Little Joseph O’Reggio was left with cerebral palsy after staff failed to spot he was in distress which resulted to critical delays in his delivery.
Yesterday his parents Rachel and Julian, 37, won their legal battle for answers after Wolverhampton NHS Trust’s admitted partial liability at the High Court in London.
It paves the way for an estimated seven figure pay-out which will go towards the full-time care of Joseph, from Wolverhampton.
Rachel, a 39-year-old credit manager, said: “Joe is a lovely little boy and everybody who meets him, adores him.
“However, whilst he is so severely challenged, he does have some level of understanding and this often results in him having extreme frustration tantrums.
“He has two sisters and a brother who all love him dearly and are great at helping him but, at this age, he should be playing and running around with them.
“Whilst no amount of money will make Joe better, the compensation will give him the financial security to provide the necessary care for the rest of his life.
“Although the Trust does not accept full liability, we are pleased that we can move forward and hopefully now agree a final settlement.
“We also hope that lessons have been learnt in order that no other family has to go through what we have been through.”

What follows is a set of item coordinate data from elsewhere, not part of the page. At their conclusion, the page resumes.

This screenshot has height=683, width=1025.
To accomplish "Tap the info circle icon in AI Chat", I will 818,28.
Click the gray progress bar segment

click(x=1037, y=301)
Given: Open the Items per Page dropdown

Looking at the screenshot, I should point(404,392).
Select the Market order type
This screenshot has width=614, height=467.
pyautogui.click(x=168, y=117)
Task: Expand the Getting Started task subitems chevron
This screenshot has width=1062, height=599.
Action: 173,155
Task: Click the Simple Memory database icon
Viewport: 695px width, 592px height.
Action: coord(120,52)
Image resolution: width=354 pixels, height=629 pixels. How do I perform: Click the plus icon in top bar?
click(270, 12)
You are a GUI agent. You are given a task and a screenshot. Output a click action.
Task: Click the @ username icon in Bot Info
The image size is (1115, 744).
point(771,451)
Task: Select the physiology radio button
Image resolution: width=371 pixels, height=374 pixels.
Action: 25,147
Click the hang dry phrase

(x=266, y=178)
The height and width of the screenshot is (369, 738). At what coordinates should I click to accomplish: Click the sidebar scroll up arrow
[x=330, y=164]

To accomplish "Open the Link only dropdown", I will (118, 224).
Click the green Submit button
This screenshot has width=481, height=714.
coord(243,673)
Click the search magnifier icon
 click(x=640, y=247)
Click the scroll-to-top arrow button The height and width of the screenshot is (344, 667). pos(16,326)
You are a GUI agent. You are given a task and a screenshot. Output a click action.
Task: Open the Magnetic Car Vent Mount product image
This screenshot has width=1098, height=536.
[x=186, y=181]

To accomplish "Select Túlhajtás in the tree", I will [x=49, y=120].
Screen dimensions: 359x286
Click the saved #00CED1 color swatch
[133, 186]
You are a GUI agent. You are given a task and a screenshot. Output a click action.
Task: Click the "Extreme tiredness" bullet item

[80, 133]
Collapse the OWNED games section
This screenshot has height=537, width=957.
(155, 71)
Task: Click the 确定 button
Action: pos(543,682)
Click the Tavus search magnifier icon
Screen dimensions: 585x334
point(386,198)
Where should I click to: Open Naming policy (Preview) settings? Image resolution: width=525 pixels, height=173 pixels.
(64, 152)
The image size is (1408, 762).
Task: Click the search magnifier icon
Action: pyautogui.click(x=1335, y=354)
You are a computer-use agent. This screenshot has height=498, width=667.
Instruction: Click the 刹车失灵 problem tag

Joseph O’Reggio has cerebral palsy as a result of the brain injury he suffered during his birth at New Cross Hospital, on 14th April 2001.
He is now completely reliant upon a wheelchair, cannot speak or feed himself and has severe learning difficulties, all of which mean he requires round the clock care.
Royal Wolverhampton NHS Trust admitted liability for delays in Joseph’s birth but claimed that this made no difference to him suffering brain damage.
However medical law specialists at Irwin Mitchell say more could have been done by hospital staff to spot that baby Joseph was in distress earlier.
Sara Burns, a Partner with Irwin Mitchell solicitors, who represents the O’Reggio family, said: “In the hours prior to baby Joe’s birth, hospital staff failed to recognise that he was in distress.
“Our medical experts say that this should have led to a decision to deliver him by emergency caesarean section and if he had been born just an hour earlier his subsequent brain injury would have been avoided.
“Joe’s parents, Rachel and Julian, are relieved that today’s partial admission of liability means that we can now move forward to secure a settlement for their son.
“The severity of his disability will inevitably mean that this will be a seven figure amount to provide him with the very substantial care and support he will need for the rest of his life.”